Like Janet Frame, the novel’s protagonist Harry Gill, is awarded a fellowship. The fellowship, Janet’s and Harrys, allows them to live and work for six months in the city of Menton on the Cote d’Azur. While Janet received the Katherine Mansfield fellowship, Harry is awarded the fictitious Margaret Rose Hurndell fellowship.
In this epistolary novel Harry Gill is a self loathing, self-pitying psychosomatic novelist. He has written two historical novels which have been fairly well received but Harry now wants to write something completely different in an attempt to be taken more seriously. He is attempting to write a picaresque novel which is in complete contrast to how he perceives himself;

“dull personality, almost humdrum, a plodder from day to day”

In the memorial Room has no conventional plot line. Much of the novel is a stream of consciousness and as such could be seen by many as a difficult read. But this is not a negative criticism. Why should all novels be as dumb, asinine and empty as the Fifty Shades series of books? (see my review of Fifty Shades of Grey on this site) Janet Frame’s novel will stay in the memory long after Fifty Shades has receded to that dark space at the back of the memory’s filing cabinet.
Her novel is a beautiful, rich, dark essay on the human psyche. It opens the curtain of our minds to shed light on the human fear of being invisible, of no longer being noticed or having our opinions matter or being forgotten by a society that takes no interest in a person once they have hit old age.
Writers too become invisible. A writer is only visible when being read. When people stop reading a writer’s work then the author becomes invisible, they cease to exist.
Many of Menton’s inhabitants that Harry Gill encounters are elderly and on finding themselves invisible have utilised the death and memory of the writer Margaret Rose Hurndell to make themselves visible again. This is especially true of the Margaret Rose Hurndell fellowship’s principal donors Connie Watercress and Grace Armstrong who having been denied fame in their own career now bask in the reflected light and glory of Rose Hurndell’s fame.
Harry believes that his sight is degenerating to the point where he will be completely blind within five years. Harry begins to suffer debilitating headaches and so visits Dr Rumor in the city of Menton. Dr Rumor disagrees with Harry’s doctor on his diagnosis of his oncoming blindness. Dr Rumor explains that Harry “is trying to make (himself) invisible, on the childlike theory that if you can’t see, then you can’t be seen.”
The title of the book refers to the room in Menton where Harry is expected to write in. The memorial room lies beneath departed Ms Hurndell’s residence Isola Bella. It is a stone tomb like room which has no toilet or running water and little light or warmth,

“I thought, had Rose Hurndell been buried here and not in London.”

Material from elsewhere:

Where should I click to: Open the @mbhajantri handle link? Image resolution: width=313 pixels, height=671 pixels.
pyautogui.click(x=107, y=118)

This brings us to The Memorial Room’s other main theme, one of being buried alive: buried in the shrouds of old age, illness or retirement. As these three events occur, many people dig their own graves by allowing these events to define who they are and wallowing in the preconceived injustice of it all. Using that feeling of injustice as a spade people tend to dig deeper and deeper into a permanent black hole.
Like so many of Frame’s novels, In the Memorial Room has an autobiographical undertow. Both Harry Gill and Janet Frame craved both fame and anonymity. Both wanted to communicate with the world but not in any conventional way. Both feel alone in the world and but have people looking to seek their company.
This novel will halt any chance of Janet Frame becoming invisible and hopefully will result in her being an angel at all our reading tables. ( )
  Kitscot | Oct 5, 2013 |
Published posthumously and based on her experience in France as a Katherine Mansfield fellowship winner, Janet Frame’s In The Memorial Room is part roman à clef and part satire.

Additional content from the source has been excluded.